|
|
Fiscal 1994 Project Portfolio Report
William Woods, Principal Investigator
william.woods@East.Sun.COM
Overall Objective
To develop and exploit technology for dealing with knowledge--acquiring it,
organizing it, disseminating it, retrieving it, and browsing it. To develop a body of technology that will address the needs of people whose jobs require efficient access to on-line information. Our efforts toward these goals are presently concentrated on the problems of conceptual information access--that is, access to information based on a conceptual match between a stated information need and material that may meet that need.
Conceptual Indexing
Objective for FY94
To develop techniques for indexing and organizing information in structured
taxonomic representations that will facilitate browsing and retrieval of specific
information in response to specific information needs.
Description
Conceptual Indexing refers to a technology for organizing facts, ideas, words,
phrases, and descriptions into a structured taxonomy that can be used as an
organizing structure for information retrieval and as a structure to support
human browsing. We have implemented a conceptual indexer that will extract
words and phrases from text files and organize them into a taxonomy that can
be browsed and used to access information. Such a taxonomy can index text
material at the level of individual sentences and phrases to support locating
specific answers to specific questions.
The conceptual indexer is being used as a component for an experimental
intelligent querying system that we have expanded and experimented with
over the past year. We have implemented several versions of this intelligent
querying system that differ in the amount of analysis done at indexing time as
opposed to retrieval time, and we are still experimenting with
this system to understand its behavior and to develop techniques to extend its
capabilities.
The components of the conceptual indexer include:
- A parser that analyzes phrases extracted from text to determine their
conceptual structure for incorporation into the index
- A core dictionary of words that is used by the parser to determine the
structure of phrases
- A morphological analysis component for analyzing unknown words that
may be inflected or derived forms of words that are in the dictionary and for
guessing grammatical roles of unknown words
- A knowledge base of semantic relationships among words and concepts that
is used to judge the relationships among complex concepts
- A conceptual classifier that takes conceptual descriptions and assimilates
them into a taxonomy in such a way that they are directly linked to the most
specific concepts that subsume them and to the most general concepts that
they in turn subsume
- A browser for viewing and navigating within a conceptual taxonomy
Accomplishments
We have implemented a second generation of the intelligent retrieval system
algorithm and begun conducting experiments using this system. We have
achieved a significant improvement in success rate over traditional retrieval
systems for finding answers to short, specific questions.

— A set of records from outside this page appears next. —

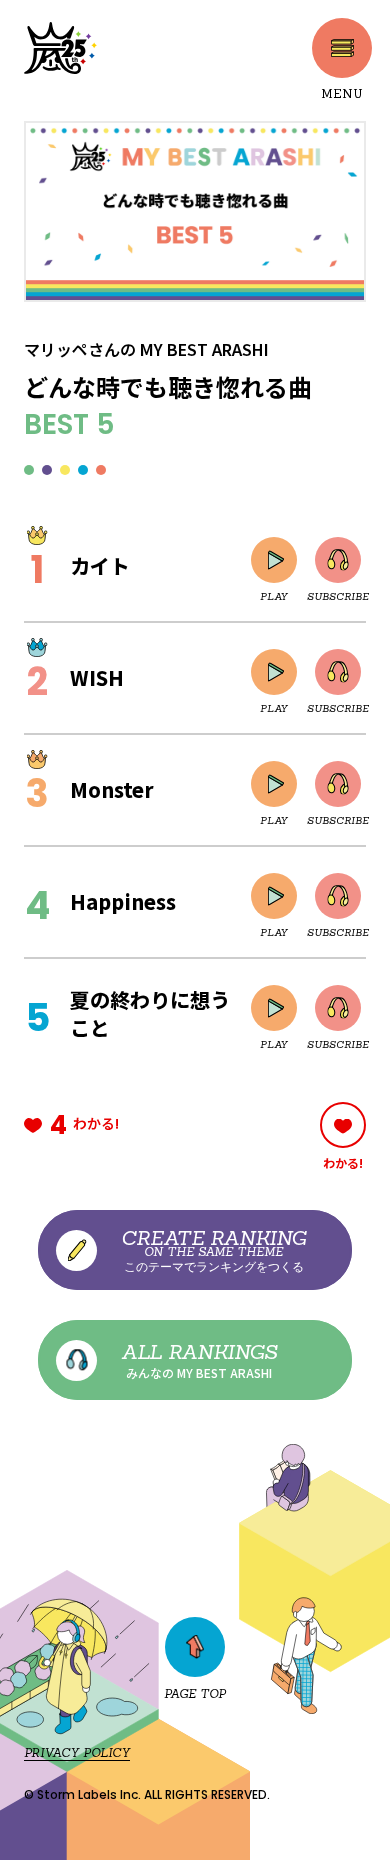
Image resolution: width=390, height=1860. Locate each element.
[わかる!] (343, 1125)
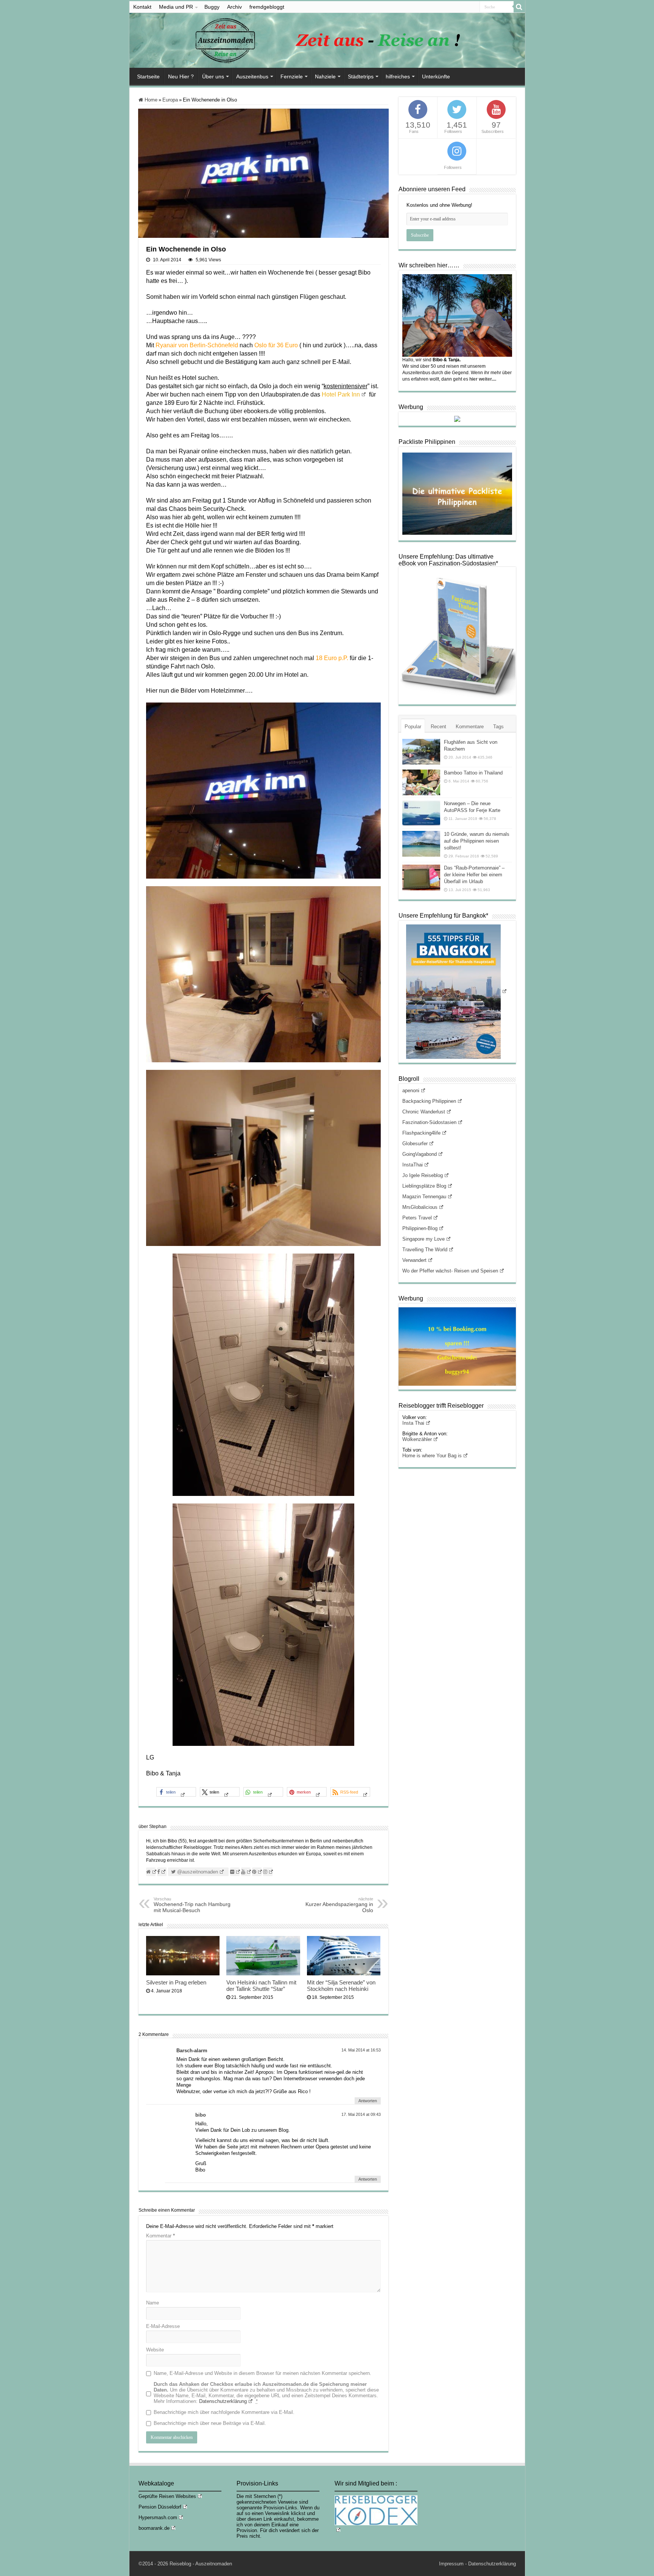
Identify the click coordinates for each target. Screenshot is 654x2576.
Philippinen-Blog (420, 1228)
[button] (176, 1792)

In addition, we have constructed a persistent version of the conceptual
classifier, substantially extended our lexicon and morphological rules, and
made substantial headway on a grammar for concept extraction.
Recently, we have been able to construct conceptual indexes for the complete
UNIX man pages collection and for the SunExpress®on-line catalog database.
Experiments in tuning and evaluation of both of these efforts are in progress.
We acquired the latest version of Wordnet from Princeton University and
integrated it with an upper-level ontology from the Information Sciences
Institute, University of Southern California.
We are using Brown University's Text Corpus and Princeton University's
Wordnet to develop technology for automatically choosing senses for
ambiguous words as a function of their context.
We have interacted with a number of Sun internal groups regarding potential
applications of our technology and Sun's directions in information technology.
References
Publications
"Beyond Ignorance-Based Systems," W. A. Woods, International Conference on Principles of Knowledge Representation and Reasoning, Bonn Germany, May 24-27, 1994, SMLI 94-0193.
"How Do Symbols and Networks Fit Together: A Report from the AAAI Workshop on Integrating Neural and Symbolic Processes," R. Sun, L.A Bookman, AI Magazine, Volume 14 Number 2, Summer 1993, SMLI 92-0278.
|